I can't show my fucking face in the cinema that doesn't exist anymore, and all because of ill-judged rants regarding the podrace.
But I feel quietly confident that this will be something worth celebrating.
Last night, Sir Fleming sent me a text message which read only; "A joy!

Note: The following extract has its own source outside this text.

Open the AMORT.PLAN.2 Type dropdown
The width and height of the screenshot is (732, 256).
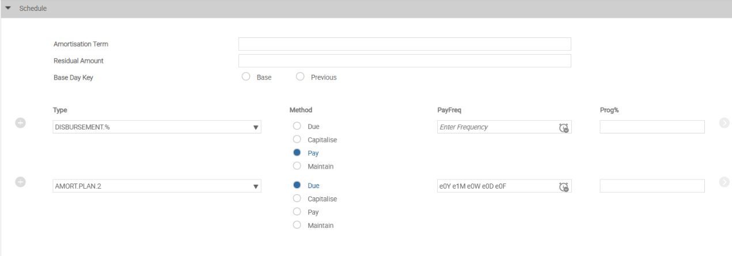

A sheer fucking joy!" Sir Fleming is not one to make these kindsa decisions without plenty consideration.
Crimes And Misdemeanors, among the most criminally underrated of all Woody Allen pictures is, according to Sir Fleming, "Overrated."
Whereas The Duke went into some kind of babbling frenzy regarding White Noise, Sir Fleming saw it for what it was; pish, but pish that nonetheless had Michael Fucking Keaton.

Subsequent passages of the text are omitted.